Il litio alimenta oggi quasi tutto: smartphone, laptop, auto elettriche, power station. Ma questa dipendenza ha un prezzo. Il litio resta una materia prima la cui estrazione è concentrata in poche regioni del mondo, il suo prezzo è volatile e la domanda esplode. A ciò si aggiungono altri materiali sensibili come il cobalto e il nichel.
Da qui il crescente interesse per una chimica che si libererebbe da questi vincoli. Ed è esattamente ciò che promette il sodio-ione: sostituire il litio con il sodio, un elemento presente tra l'altro nel sale marino e tra i più comuni del pianeta.
Come funziona il sodio-ione?
Il principio è molto simile a quello di una batteria classica agli ioni di litio: gli ioni si spostano tra due elettrodi durante carica e scarica. La differenza è che qui a fare il lavoro sono gli ioni di sodio, al posto degli ioni di litio.
Poiché il sodio somiglia chimicamente al litio, gran parte del know-how industriale esistente può essere riutilizzato, il che accelera lo sviluppo. Diversi giganti delle batterie hanno già annunciato celle sodio-ione, e le prime applicazioni raggiungono il mercato.
I suoi veri punti di forza
Il sodio-ione mette diverse spunte molto interessanti:
- Un prezzo potenzialmente più basso: il sodio è abbondante ed economico, e la chimica fa a meno di litio, cobalto e nichel.
- Un'eccellente prestazione al freddo: dove il litio cede sotto zero gradi, il sodio-ione conserva gran parte delle sue prestazioni, un grande vantaggio per l'uso all'aperto, in montagna o nei paesi freddi.
- Una buona sicurezza: la chimica è considerata stabile, nello spirito del LiFePO4.
- Ricarica rapida e una buona resistenza ai cicli nelle celle più mature.

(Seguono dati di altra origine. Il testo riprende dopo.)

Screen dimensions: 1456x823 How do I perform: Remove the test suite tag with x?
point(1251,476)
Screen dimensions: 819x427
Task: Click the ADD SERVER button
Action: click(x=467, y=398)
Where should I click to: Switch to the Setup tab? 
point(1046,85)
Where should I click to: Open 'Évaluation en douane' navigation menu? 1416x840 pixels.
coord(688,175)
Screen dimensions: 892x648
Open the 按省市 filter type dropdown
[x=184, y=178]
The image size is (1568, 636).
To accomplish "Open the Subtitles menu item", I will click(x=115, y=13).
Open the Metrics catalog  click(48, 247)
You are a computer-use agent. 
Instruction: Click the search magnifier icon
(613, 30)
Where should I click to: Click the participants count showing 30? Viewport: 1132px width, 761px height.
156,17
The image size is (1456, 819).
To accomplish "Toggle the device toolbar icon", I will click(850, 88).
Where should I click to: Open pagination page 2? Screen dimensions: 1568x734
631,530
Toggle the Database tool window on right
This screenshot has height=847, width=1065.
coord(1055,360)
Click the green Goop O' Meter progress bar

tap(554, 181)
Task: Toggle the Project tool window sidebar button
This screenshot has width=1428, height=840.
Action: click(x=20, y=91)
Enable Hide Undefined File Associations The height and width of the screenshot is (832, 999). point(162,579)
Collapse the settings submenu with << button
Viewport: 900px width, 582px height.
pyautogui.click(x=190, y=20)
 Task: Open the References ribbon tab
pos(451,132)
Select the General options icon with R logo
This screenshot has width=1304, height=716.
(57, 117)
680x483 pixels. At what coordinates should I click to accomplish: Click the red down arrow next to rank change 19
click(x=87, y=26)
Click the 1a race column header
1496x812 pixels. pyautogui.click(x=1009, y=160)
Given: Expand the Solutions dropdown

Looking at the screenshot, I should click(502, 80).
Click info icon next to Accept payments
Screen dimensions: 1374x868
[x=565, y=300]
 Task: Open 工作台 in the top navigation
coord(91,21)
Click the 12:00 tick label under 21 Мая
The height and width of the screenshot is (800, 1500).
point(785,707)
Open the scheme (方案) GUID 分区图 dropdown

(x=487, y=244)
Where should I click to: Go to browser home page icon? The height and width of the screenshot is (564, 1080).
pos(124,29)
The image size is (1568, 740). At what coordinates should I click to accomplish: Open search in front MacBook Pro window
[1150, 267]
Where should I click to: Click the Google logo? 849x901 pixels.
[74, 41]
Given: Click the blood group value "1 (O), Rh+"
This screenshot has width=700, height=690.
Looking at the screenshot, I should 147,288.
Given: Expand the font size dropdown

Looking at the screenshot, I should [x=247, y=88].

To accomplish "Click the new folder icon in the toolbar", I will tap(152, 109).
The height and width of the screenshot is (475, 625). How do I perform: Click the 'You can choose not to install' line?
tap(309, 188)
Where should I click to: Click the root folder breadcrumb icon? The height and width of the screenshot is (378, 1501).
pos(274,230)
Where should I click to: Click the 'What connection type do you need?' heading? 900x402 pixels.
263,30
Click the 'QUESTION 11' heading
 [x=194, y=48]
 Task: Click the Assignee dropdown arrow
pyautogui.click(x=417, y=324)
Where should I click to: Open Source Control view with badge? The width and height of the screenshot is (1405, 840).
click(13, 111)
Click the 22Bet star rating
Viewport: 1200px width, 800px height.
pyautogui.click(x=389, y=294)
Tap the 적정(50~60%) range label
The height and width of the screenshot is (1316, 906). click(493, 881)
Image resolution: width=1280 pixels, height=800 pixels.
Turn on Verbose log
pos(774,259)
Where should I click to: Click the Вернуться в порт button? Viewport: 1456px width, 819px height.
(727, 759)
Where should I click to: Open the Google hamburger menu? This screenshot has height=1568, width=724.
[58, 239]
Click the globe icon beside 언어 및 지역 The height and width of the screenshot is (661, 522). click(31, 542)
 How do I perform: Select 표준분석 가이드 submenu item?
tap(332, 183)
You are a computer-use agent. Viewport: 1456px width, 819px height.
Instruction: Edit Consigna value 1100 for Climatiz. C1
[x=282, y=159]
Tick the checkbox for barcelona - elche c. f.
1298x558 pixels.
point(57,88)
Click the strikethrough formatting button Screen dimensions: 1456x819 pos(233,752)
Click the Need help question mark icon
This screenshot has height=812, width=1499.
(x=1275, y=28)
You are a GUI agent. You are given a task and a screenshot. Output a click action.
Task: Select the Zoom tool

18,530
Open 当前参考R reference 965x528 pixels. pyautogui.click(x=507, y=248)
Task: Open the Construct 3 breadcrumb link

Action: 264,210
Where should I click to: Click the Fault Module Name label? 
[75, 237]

Il suo limite principale: la densità energetica
Il sodio-ione non ha solo vantaggi, e il suo tallone d'Achille è considerevole: la sua densità energetica resta inferiore a quella del litio. In altre parole: a parità di peso, una batteria sodio-ione immagazzina attualmente meno energia.
In pratica questo lo rende per ora meno adatto ai dispositivi in cui ogni grammo conta, come smartphone o power bank tascabili. È lo stesso compromesso che si trova tra le due chimiche al litio attuali, esposto nel nostro articolo Li-Ion vs LiFePO4: più longevità e sicurezza si pagano spesso con un po' più di peso. I progressi sono rapidi, ma il sodio-ione deve ancora colmare questo scarto.
A che punto siamo nel 2026?
Siamo chiaramente all'inizio della storia. Le prime celle sodio-ione prodotte in serie puntano soprattutto agli usi in cui il peso conta poco e il prezzo è in primo piano: accumulatori di energia stazionari (per la rete o l'impianto solare domestico), veicoli elettrici di fascia base, due ruote e scooter, o anche alcune power station.
Secondo l'Agenzia internazionale per l'energia, l'accumulo su batteria cresce in modo spettacolare, e il sodio-ione potrebbe giocare un ruolo crescente nei prossimi anni. Ma per i prodotti di consumo portatili, la transizione avverrà gradualmente.
Conviene aspettare per l'acquisto?
La risposta è chiara: no. Il sodio-ione non sostituirà il litio da un giorno all'altro, e non renderà obsoleta la vostra attrezzatura attuale. Per la maggior parte degli usi mobili di oggi (caricare dispositivi, alimentare un van, un impianto solare), il Li-Ion e il LiFePO4 restano la scelta migliore, matura e collaudata.
Lo scenario più probabile non è una sostituzione, ma una coesistenza: il litio dove conta la leggerezza, il sodio dove costi e resistenza al freddo sono più importanti. Una buona notizia per tutti: più concorrenza tra le chimiche significa, col tempo, prodotti migliori e prezzi più contenuti.